— Start of RECORDS SUPPLIED —

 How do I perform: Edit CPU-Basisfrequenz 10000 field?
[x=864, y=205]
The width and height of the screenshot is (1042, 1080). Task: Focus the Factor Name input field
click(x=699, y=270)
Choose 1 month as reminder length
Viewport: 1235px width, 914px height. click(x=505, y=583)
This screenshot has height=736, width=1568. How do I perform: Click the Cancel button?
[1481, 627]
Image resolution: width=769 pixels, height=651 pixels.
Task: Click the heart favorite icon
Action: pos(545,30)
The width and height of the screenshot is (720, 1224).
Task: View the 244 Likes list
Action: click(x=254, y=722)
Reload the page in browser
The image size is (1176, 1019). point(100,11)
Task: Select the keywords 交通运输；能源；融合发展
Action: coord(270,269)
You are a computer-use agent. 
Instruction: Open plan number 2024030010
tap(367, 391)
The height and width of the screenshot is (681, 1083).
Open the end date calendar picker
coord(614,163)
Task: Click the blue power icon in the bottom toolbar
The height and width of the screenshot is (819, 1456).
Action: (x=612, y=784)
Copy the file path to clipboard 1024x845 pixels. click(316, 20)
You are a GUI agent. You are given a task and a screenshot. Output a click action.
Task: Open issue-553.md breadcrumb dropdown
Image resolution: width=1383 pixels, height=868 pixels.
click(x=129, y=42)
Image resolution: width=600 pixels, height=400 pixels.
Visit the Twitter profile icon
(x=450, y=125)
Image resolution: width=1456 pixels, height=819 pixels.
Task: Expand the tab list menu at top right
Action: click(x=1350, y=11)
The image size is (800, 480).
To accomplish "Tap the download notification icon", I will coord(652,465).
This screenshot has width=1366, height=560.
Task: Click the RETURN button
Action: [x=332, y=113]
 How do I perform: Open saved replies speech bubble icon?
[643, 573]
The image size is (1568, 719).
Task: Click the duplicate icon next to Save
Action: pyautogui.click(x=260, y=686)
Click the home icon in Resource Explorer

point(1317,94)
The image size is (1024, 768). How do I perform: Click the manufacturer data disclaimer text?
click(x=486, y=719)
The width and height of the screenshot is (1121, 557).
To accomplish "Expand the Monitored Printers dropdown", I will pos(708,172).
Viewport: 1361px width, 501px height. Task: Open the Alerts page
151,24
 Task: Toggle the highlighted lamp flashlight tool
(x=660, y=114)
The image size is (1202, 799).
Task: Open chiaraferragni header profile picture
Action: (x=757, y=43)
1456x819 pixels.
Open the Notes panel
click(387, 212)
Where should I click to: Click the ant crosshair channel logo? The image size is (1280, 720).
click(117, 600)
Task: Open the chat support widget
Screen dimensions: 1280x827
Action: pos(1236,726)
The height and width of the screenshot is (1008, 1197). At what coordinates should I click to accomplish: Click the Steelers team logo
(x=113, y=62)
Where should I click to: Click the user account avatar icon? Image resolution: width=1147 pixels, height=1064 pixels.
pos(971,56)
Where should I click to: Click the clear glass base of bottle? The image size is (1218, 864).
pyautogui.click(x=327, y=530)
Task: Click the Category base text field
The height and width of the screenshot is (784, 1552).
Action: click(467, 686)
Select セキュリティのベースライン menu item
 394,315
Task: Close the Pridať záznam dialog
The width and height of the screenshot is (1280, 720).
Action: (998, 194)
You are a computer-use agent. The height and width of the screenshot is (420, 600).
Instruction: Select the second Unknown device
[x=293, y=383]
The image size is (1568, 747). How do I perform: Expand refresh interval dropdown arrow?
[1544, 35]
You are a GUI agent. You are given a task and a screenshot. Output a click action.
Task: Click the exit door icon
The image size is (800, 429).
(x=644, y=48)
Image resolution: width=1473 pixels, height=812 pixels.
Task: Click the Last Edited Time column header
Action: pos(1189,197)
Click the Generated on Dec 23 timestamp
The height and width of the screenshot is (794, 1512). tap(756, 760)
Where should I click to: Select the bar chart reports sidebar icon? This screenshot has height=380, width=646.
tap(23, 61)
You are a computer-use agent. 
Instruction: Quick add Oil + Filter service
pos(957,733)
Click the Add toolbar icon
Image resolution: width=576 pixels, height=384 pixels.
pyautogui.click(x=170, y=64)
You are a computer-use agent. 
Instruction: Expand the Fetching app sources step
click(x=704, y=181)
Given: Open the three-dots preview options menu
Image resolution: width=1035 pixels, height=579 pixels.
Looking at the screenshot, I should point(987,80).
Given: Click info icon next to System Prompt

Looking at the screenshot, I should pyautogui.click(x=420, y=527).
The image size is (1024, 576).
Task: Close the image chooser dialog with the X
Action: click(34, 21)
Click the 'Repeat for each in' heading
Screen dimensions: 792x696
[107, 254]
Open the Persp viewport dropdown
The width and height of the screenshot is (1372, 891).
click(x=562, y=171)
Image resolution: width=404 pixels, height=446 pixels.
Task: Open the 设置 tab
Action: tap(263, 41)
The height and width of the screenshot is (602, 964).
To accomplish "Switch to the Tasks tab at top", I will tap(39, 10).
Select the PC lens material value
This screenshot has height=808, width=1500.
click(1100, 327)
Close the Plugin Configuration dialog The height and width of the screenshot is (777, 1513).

— End of RECORDS SUPPLIED —

CHALLENGE: Please format every line of the entries above as a JSON list of strings, one string per line, leaving out blank lines.

EXPECTED ANSWER:
[
  " How do I perform: Edit CPU-Basisfrequenz 10000 field?",
  "[x=864, y=205]",
  "The width and height of the screenshot is (1042, 1080). Task: Focus the Factor Name input field",
  "click(x=699, y=270)",
  "Choose 1 month as reminder length",
  "Viewport: 1235px width, 914px height. click(x=505, y=583)",
  "This screenshot has height=736, width=1568. How do I perform: Click the Cancel button?",
  "[1481, 627]",
  "Image resolution: width=769 pixels, height=651 pixels.",
  "Task: Click the heart favorite icon",
  "Action: pos(545,30)",
  "The width and height of the screenshot is (720, 1224).",
  "Task: View the 244 Likes list",
  "Action: click(x=254, y=722)",
  "Reload the page in browser",
  "The image size is (1176, 1019). point(100,11)",
  "Task: Select the keywords 交通运输；能源；融合发展",
  "Action: coord(270,269)",
  "You are a computer-use agent. ",
  "Instruction: Open plan number 2024030010",
  "tap(367, 391)",
  "The height and width of the screenshot is (681, 1083).",
  "Open the end date calendar picker",
  "coord(614,163)",
  "Task: Click the blue power icon in the bottom toolbar",
  "The height and width of the screenshot is (819, 1456).",
  "Action: (x=612, y=784)",
  "Copy the file path to clipboard 1024x845 pixels. click(316, 20)",
  "You are a GUI agent. You are given a task and a screenshot. Output a click action.",
  "Task: Open issue-553.md breadcrumb dropdown",
  "Image resolution: width=1383 pixels, height=868 pixels.",
  "click(x=129, y=42)",
  "Image resolution: width=600 pixels, height=400 pixels.",
  "Visit the Twitter profile icon",
  "(x=450, y=125)",
  "Image resolution: width=1456 pixels, height=819 pixels.",
  "Task: Expand the tab list menu at top right",
  "Action: click(x=1350, y=11)",
  "The image size is (800, 480).",
  "To accomplish \"Tap the download notification icon\", I will coord(652,465).",
  "This screenshot has width=1366, height=560.",
  "Task: Click the RETURN button",
  "Action: [x=332, y=113]",
  " How do I perform: Open saved replies speech bubble icon?",
  "[643, 573]",
  "The image size is (1568, 719).",
  "Task: Click the duplicate icon next to Save",
  "Action: pyautogui.click(x=260, y=686)",
  "Click the home icon in Resource Explorer",
  "point(1317,94)",
  "The image size is (1024, 768). How do I perform: Click the manufacturer data disclaimer text?",
  "click(x=486, y=719)",
  "The width and height of the screenshot is (1121, 557).",
  "To accomplish \"Expand the Monitored Printers dropdown\", I will pos(708,172).",
  "Viewport: 1361px width, 501px height. Task: Open the Alerts page",
  "151,24",
  " Task: Toggle the highlighted lamp flashlight tool",
  "(x=660, y=114)",
  "The image size is (1202, 799).",
  "Task: Open chiaraferragni header profile picture",
  "Action: (x=757, y=43)",
  "1456x819 pixels.",
  "Open the Notes panel",
  "click(387, 212)",
  "Where should I click to: Click the ant crosshair channel logo? The image size is (1280, 720).",
  "click(117, 600)",
  "Task: Open the chat support widget",
  "Screen dimensions: 1280x827",
  "Action: pos(1236,726)",
  "The height and width of the screenshot is (1008, 1197). At what coordinates should I click to accomplish: Click the Steelers team logo",
  "(x=113, y=62)",
  "Where should I click to: Click the user account avatar icon? Image resolution: width=1147 pixels, height=1064 pixels.",
  "pos(971,56)",
  "Where should I click to: Click the clear glass base of bottle? The image size is (1218, 864).",
  "pyautogui.click(x=327, y=530)",
  "Task: Click the Category base text field",
  "The height and width of the screenshot is (784, 1552).",
  "Action: click(467, 686)",
  "Select セキュリティのベースライン menu item",
  " 394,315",
  "Task: Close the Pridať záznam dialog",
  "The width and height of the screenshot is (1280, 720).",
  "Action: (998, 194)",
  "You are a computer-use agent. The height and width of the screenshot is (420, 600).",
  "Instruction: Select the second Unknown device",
  "[x=293, y=383]",
  "The image size is (1568, 747). How do I perform: Expand refresh interval dropdown arrow?",
  "[1544, 35]",
  "You are a GUI agent. You are given a task and a screenshot. Output a click action.",
  "Task: Click the exit door icon",
  "The image size is (800, 429).",
  "(x=644, y=48)",
  "Image resolution: width=1473 pixels, height=812 pixels.",
  "Task: Click the Last Edited Time column header",
  "Action: pos(1189,197)",
  "Click the Generated on Dec 23 timestamp",
  "The height and width of the screenshot is (794, 1512). tap(756, 760)",
  "Where should I click to: Select the bar chart reports sidebar icon? This screenshot has height=380, width=646.",
  "tap(23, 61)",
  "You are a computer-use agent. ",
  "Instruction: Quick add Oil + Filter service",
  "pos(957,733)",
  "Click the Add toolbar icon",
  "Image resolution: width=576 pixels, height=384 pixels.",
  "pyautogui.click(x=170, y=64)",
  "You are a computer-use agent. ",
  "Instruction: Expand the Fetching app sources step",
  "click(x=704, y=181)",
  "Given: Open the three-dots preview options menu",
  "Image resolution: width=1035 pixels, height=579 pixels.",
  "Looking at the screenshot, I should point(987,80).",
  "Given: Click info icon next to System Prompt",
  "Looking at the screenshot, I should pyautogui.click(x=420, y=527).",
  "The image size is (1024, 576).",
  "Task: Close the image chooser dialog with the X",
  "Action: click(34, 21)",
  "Click the 'Repeat for each in' heading",
  "Screen dimensions: 792x696",
  "[107, 254]",
  "Open the Persp viewport dropdown",
  "The width and height of the screenshot is (1372, 891).",
  "click(x=562, y=171)",
  "Image resolution: width=404 pixels, height=446 pixels.",
  "Task: Open the 设置 tab",
  "Action: tap(263, 41)",
  "The height and width of the screenshot is (602, 964).",
  "To accomplish \"Switch to the Tasks tab at top\", I will tap(39, 10).",
  "Select the PC lens material value",
  "This screenshot has height=808, width=1500.",
  "click(1100, 327)",
  "Close the Plugin Configuration dialog The height and width of the screenshot is (777, 1513)."
]